His first foray into PR came in 1920, in Ohio, when he took a gig creating a newsletter that Cleveland’s Union Trust Company wanted to send out to local executives. By this time he was the financial editor of a steel industry trade magazine … because Ohio. These jobs put him in regular contact with executives who complained to him constantly that most reporters were inept at numbers. They also introduced him to a lot of influencers and executives in the area, and eventually Hill saw a niche he could fill: helping companies explain themselves to reporters who didn’t “get it” quite as well as he did.

Hill opened up his own firm in 1927 with Union Trust and Otis Steel as his first clients. Because Hill was well-liked by local executives, word spread fast and within a couple months he had built an impressive roster that included United Alloy Steel, Republic Steel and Standard Oil of Ohio.

The Standard Oil account was an important win for Hill because he was a huge fan of Ivy Lee, the country's first PR guy. Lee may have tapped Edward Bernays as his successor, but John Hill was probably a more natural fit. Hill hated how flashy Bernays and many of the other PR guys of his day were. He preferred Lee’s distinguished southern demeanor and emulated it.  Like Lee, he preferred to stay behind the scenes … although Hill took it to an extreme, almost never appearing in the press. When he did show up anywhere, it was always in a conservative suit, clean shaven, hair slicked back, wire-rimmed glasses.

But just when his business was starting to take off, the financial markets came crashing in on themselves… The PR industry was actually one of the few to benefit from the Depression. In Hill’s case, when his first client, Union Trust, went under, he invited one of its top executives, Don Knowlton, to join him in March 1933, launching the firm Hill & Knowlton. His steel and oil clients had weathered the financial storm fairly well, and Republic Steel had just scored the firm a whale: the American Iron and Steel Institute—the trade group for the whole steel industry. They requested that Hill and Knowlton open up a New York branch near their headquarters in the Empire State building. That same month, Franklin Delano Roosevelt took office, and the new firm was only too happy to oblige.

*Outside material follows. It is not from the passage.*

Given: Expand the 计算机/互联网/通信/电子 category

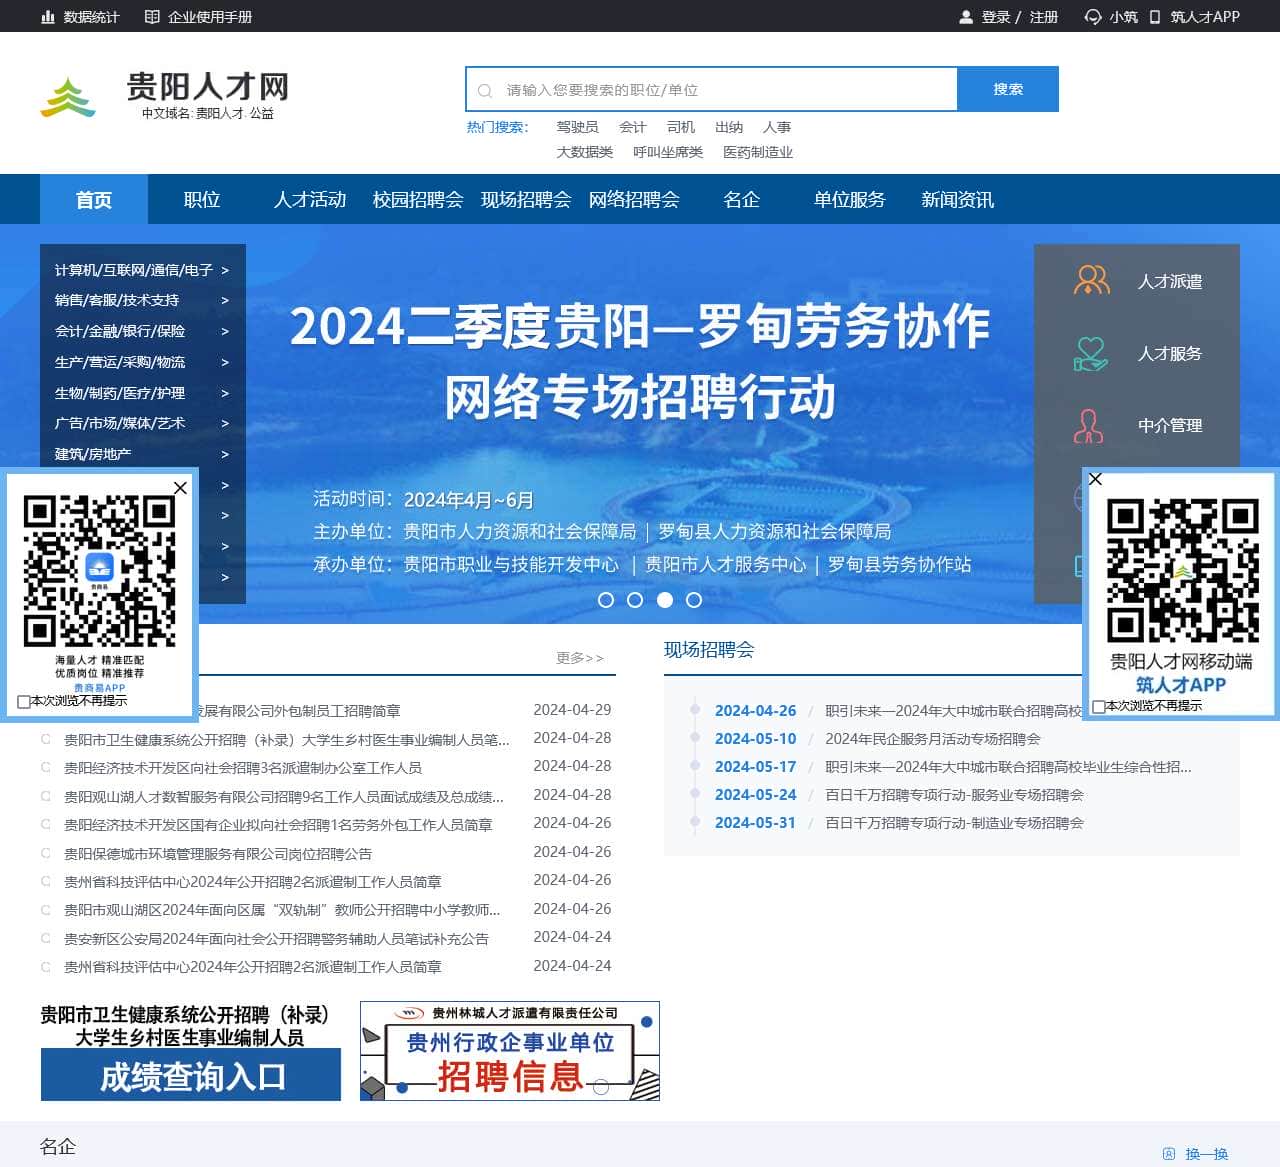Looking at the screenshot, I should coord(134,270).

That same month, Franklin Delano Roosevelt took office, with promises of a New Deal. Hill hated this idea, and so did most of his clients. Standard Oil had him write up an advertorial assuring people American business would be okay, and his steel clients had the firm cranking out pamphlets emphasizing the great relationship between steel workers and their managers.

“Workers in the steel industry represent a high degree of skill and intelligence,” it reads. “Most of the managers of the industry have worked their way up from the ranks. For a long time the industry has been distinguished by harmonious relationships and collective cooperation between employees and employers.”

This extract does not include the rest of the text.